● **Assignment**: Please write out each entry that follows, keeping it exactly the same.

Saved data entries:
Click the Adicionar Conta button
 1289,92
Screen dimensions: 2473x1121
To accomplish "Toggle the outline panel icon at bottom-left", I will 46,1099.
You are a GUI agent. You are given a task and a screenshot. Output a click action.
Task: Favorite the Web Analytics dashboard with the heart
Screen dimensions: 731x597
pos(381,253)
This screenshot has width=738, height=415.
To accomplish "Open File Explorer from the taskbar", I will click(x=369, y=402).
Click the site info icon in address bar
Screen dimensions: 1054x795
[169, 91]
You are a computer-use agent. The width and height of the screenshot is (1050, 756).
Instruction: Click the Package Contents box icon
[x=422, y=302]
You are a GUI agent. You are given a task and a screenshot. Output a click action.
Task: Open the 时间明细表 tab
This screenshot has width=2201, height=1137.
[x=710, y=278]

● **Response to this exercise**:
Click the Adicionar Conta button
 1289,92
Screen dimensions: 2473x1121
To accomplish "Toggle the outline panel icon at bottom-left", I will 46,1099.
You are a GUI agent. You are given a task and a screenshot. Output a click action.
Task: Favorite the Web Analytics dashboard with the heart
Screen dimensions: 731x597
pos(381,253)
This screenshot has width=738, height=415.
To accomplish "Open File Explorer from the taskbar", I will click(x=369, y=402).
Click the site info icon in address bar
Screen dimensions: 1054x795
[169, 91]
You are a computer-use agent. The width and height of the screenshot is (1050, 756).
Instruction: Click the Package Contents box icon
[x=422, y=302]
You are a GUI agent. You are given a task and a screenshot. Output a click action.
Task: Open the 时间明细表 tab
This screenshot has width=2201, height=1137.
[x=710, y=278]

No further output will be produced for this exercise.